On this very day exactly one year ago Carl Talks Physics burst into existence, much like our universe nearly 13.7 billion years ago. Unlike our universe though, the path that we have taken could not have been predicted by elegant laws crafted by mathematicians.  We would like to thank every single one of you that has dropped by to read an article or to catch up on the latest news and developments within the field. Our hope is that every single one of you has left the site knowing more than when you first visited.

Our most popular item over the past year has been our guide to work experience placements and internships during summer 2012. Don’t forget to keep checking back to see when schemes and placements have opened up for applications so you can get a head start in your career, whatever you want to do after studying physics. We hope this has been a valuable tool – we will endeavour to update it as often as possible! Good luck with those applications.

During the past year, we have published twenty four original articles, filling your minds with knowledge on topics ranging from particle physics to how we describe the physics of our chaotic atmosphere. From small white dwarfs to the evolution of the entire universe. Some of the most popular reads have been those about our own backyard and the planet we were born on and will grow old on; Earth. The images within them are some we will keep with us forever and hope you will too.

Your first birthday is always a special event, so it feels right that we are making a bit of a fuss about ours. Instead of that tired old tradition where you would buy us a present, we are going to give you a present. Well, actually, we’re going to give you guys the chance to win a special physics related prize.

Competition

We are giving you the chance to win Professor Brian Cox’s Wonders Collection. This DVD boxset consists of ‘Wonders of the Solar System’ and ‘Wonders of the Universe’ on 4 discs and is probably the most fantastic example of science outreach within the past few years.

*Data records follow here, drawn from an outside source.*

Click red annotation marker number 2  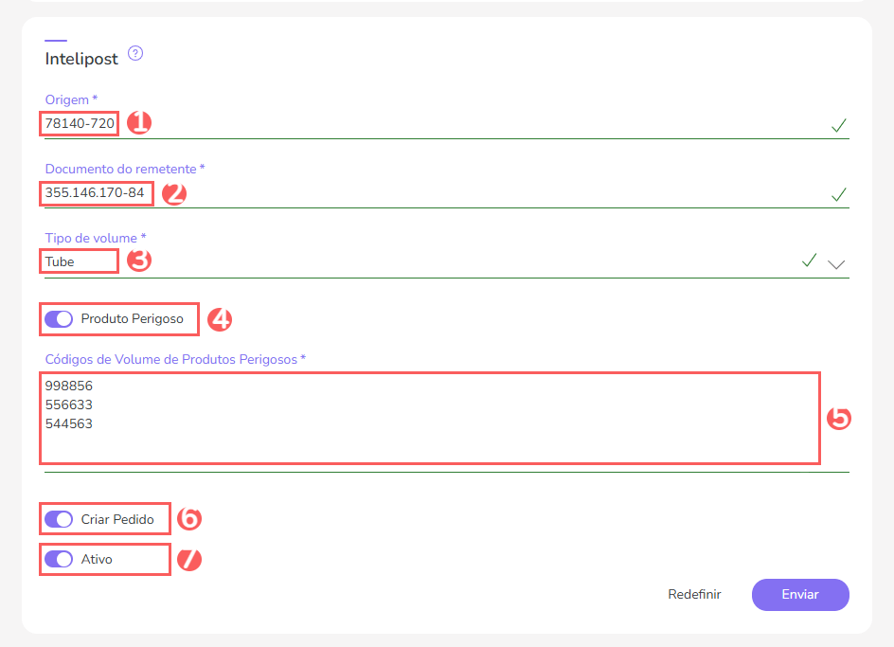[x=174, y=193]
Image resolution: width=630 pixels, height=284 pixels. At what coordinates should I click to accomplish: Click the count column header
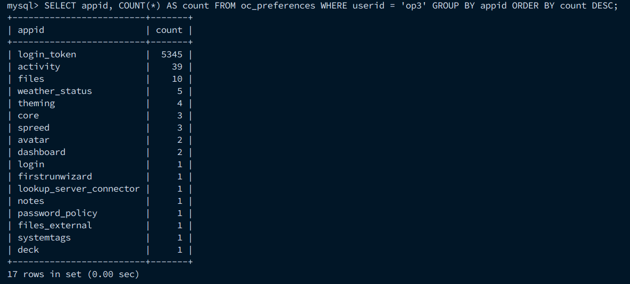[x=169, y=30]
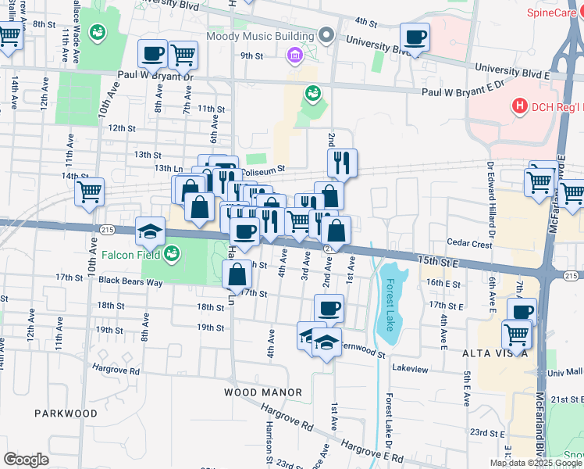
Task: Click the Map data ©2025 Google attribution
Action: point(536,463)
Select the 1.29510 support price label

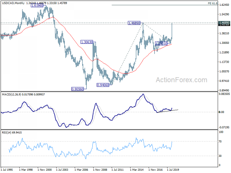point(161,43)
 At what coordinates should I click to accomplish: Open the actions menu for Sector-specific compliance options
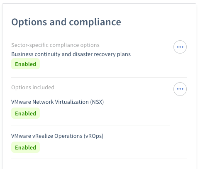pyautogui.click(x=180, y=47)
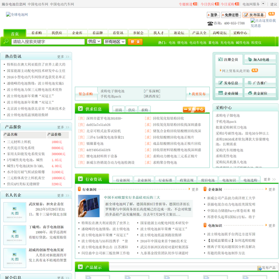Switch to the 企业库 navigation tab

pos(77,33)

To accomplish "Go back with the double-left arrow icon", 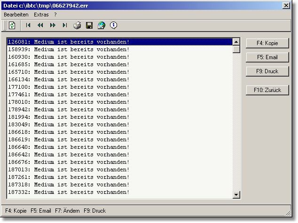I will pyautogui.click(x=40, y=25).
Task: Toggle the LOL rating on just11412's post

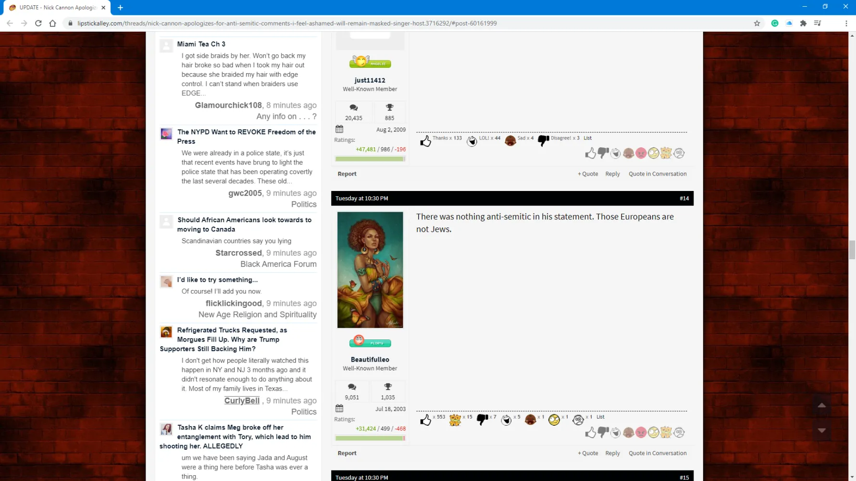Action: (616, 153)
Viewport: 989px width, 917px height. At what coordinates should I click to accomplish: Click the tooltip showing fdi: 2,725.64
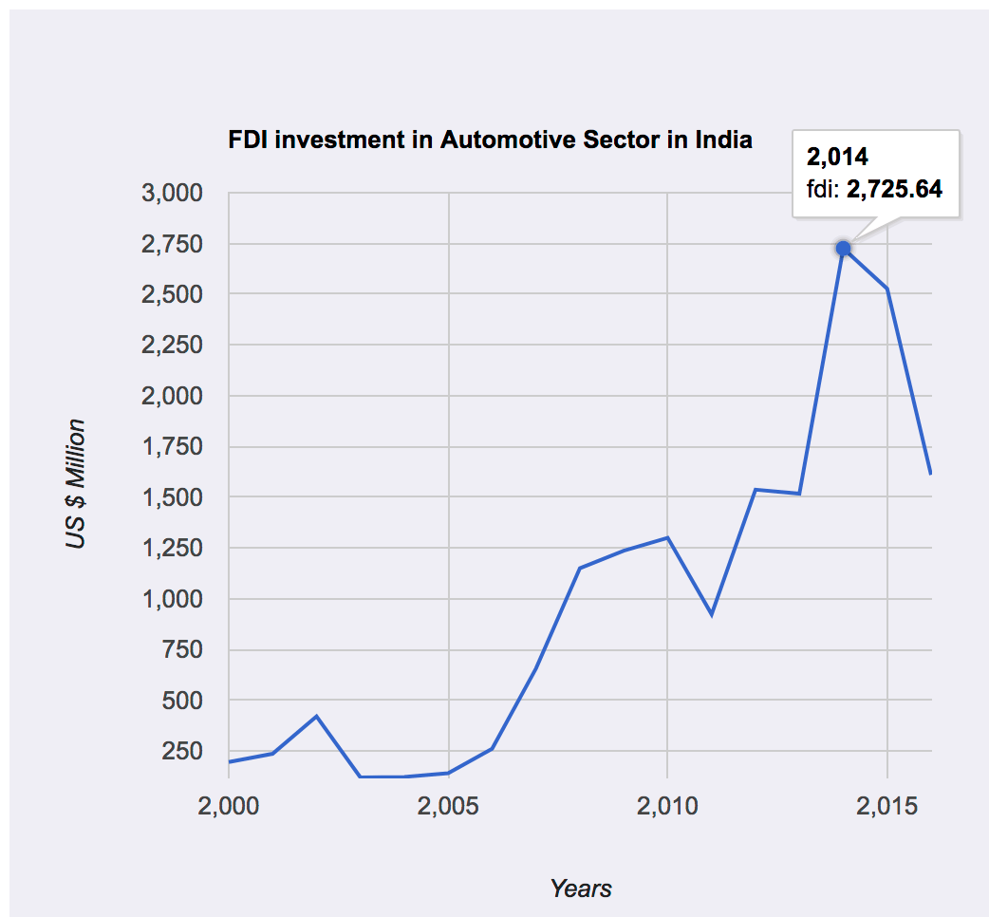874,174
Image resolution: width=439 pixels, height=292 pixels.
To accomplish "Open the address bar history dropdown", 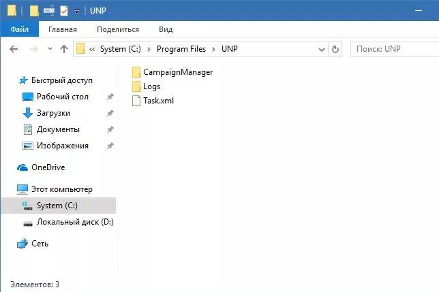I will [x=322, y=50].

To get your hands on this fantastic prize, all you have to do is leave a comment below with a short description of the area of physics you’re most interested in and why. Don’t forget to leave a valid e-mail address which we can contact you through should you win! The competition closes on 31 January 2012 – good luck!

Competition rules:

  1. Entry is restricted to one entry per household.
  2. Automated, bulk, multiple and third-party entries will be disqualified.
  3. Late, incomplete or invalid entries will be disqualified.
  4. Open to residents of the mainland United Kingdom (UK) only.
  5. Prizes can only be sent to a valid UK address.
  6. Winners will be chosen at random from all valid entries.
  7. Winners will be contacted via email address.
  8. The Judges decision is final and no correspondence will be entered into.
  9. Carl Talks Physics is compliant with the data protection act. Our policy is such that we will not pass on your details to any third party without your prior consent.
  10. The competition will run from 25 December 2011 00:01 GMT until 31 January 2012 23:59 GMT.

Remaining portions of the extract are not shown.